Eleições vão atrasar reforma na legislação penal do país

Projeto ainda precisa ser aprovado no Senado e na Câmara e deve sofrer alterações

Apesar de ser tratado como prioridade do governo, o projeto de lei que reforma o Código de Processo Penal não deve ser encaminhado para sanção presidencial em 2010, ano em que a Câmara dos Deputados e dois terços das cadeiras do Senado devem ser renovadas.

Somente no Senado foram necessários nove meses de discussão do anteprojeto, que possui mais de 700 artigos. A previsão é que, na Câmara, a análise das propostas leve, no mínimo, tempo equivalente.

O relator do anteprojeto da reforma na CCJ (Comissão de Constituição e Justiça) do Senado, senador Renato Casagrande (PSB-ES), admite que é difícil que a reforma seja aprovada ainda neste ano, mas diz acreditar que a aprovação no plenário da Casa seja possível ainda em abril.

- Existe a chance de sair esse ano [o projeto ser sancionado], mas o texto ainda pode voltar para o Senado, porque a Câmara vai mudar algumas coisas certamente.

Por se tratar de uma mudança em um código da Justiça brasileira, a presidência da Câmara não pode pedir regime de urgência. Regimentalmente, antes de ir a plenário, o texto será designado a uma comissão especial, responsável por analisar o projeto e propor, caso considere necessário, novas alterações.

“Recesso branco”

Outro entrave para a votação é que, com o início da corrida eleitoral a partir de julho, as atividades do Congresso ficam praticamente paralisadas até outubro. No período conhecido como “recesso branco” não ocorrem audiências no plenário, e a pauta de votações fica trancada.

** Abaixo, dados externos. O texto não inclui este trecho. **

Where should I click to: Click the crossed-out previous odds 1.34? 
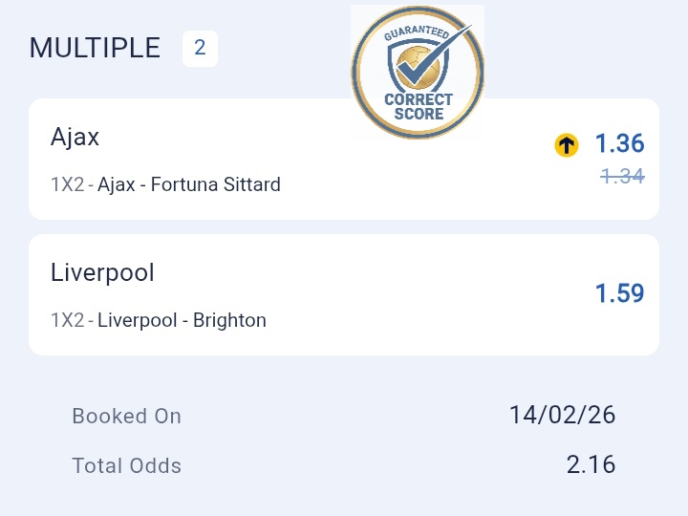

Neste período, as comissões também sofrem prejuízos, devido ao baixo comparecimento dos deputados. Isso porque, a presença dos congressistas não é obrigatória.

Se comparado com o Código Civil, porém, a reforma do Código de Processo Penal é tida como rápida. Para se ter uma ideia, entre a formação da comissão que elaborou o anteprojeto e a sanção do novo Código Civil (ocorrida em 2002), foram quase 30 anos.

Mudança em lei penal brasileira começa a sair do papel quase 70 anos após criação

O plenário do Senado deve analisar ainda em abril a proposta de reforma do CPP (Código de Processo Penal) brasileiro, cujo texto inicial foi criado em 1941. As mudanças - apresentadas em um documento que possui mais de 700 artigos - foram aprovadas pela CCJ (Comissão de Constituição e Justiça) da Casa no último dia 17 de março, e têm como objetivo desburocratizar o sistema penal brasileiro.

Entre as principais mudanças está a criação de um “juiz de garantias”, responsável por acompanhar a etapa de investigação do processo; a estipulação de prazos para o cumprimento da prisão preventiva; a aplicação de medidas cautelares em substituição à prisão como punição; a limitação do uso de recursos; entre outros.

O senador Renato Casagrande (PSB-ES), relator do texto na CCJ, disse ao R7 que a atualização do código é algo necessário para evitar a impunidade.

- É um código muito antigo, uma estrutura que burocratiza o processo penal. O código hoje é mais um instrumento da impunidade que do combate à criminalidade.

Elaborado por uma comissão formada por nove juristas, após aprovação do Senado, o projeto ainda precisa passar pela Câmara antes de seguir para sanção presidencial.

No Senado, os debates em torno do tema levaram cerca de nove meses e a expectativa é que a análise do texto tome o mesmo tempo entre os deputados.

Ano da Justiça

A atualização do sistema penal brasileiro é uma das prioridades do governo federal e do poder Judiciário em 2010. Também neste mês, o CNJ (Conselho Nacional de Justiça) aprovou um conjunto de medidas para atualizar a Justiça Criminal no país, com projetos de lei que serão submetidos ao Congresso Nacional, além de resoluções que independem de aprovação legislativa.

Entre as medidas está a documentação de depoimentos e audiências por videoconferência, o direito de voto para presos provisórios, além do monitoramento eletrônico de detentos que cumprem a pena em regime aberto.

Na ocasião da aprovação do projeto, o presidente do conselho e do STF (Supremo Tribunal Federal), ministro Gilmar Mendes, reforçou a importância do tema em 2010.

- Nós já celebramos esse ano como o ano da Justiça Criminal.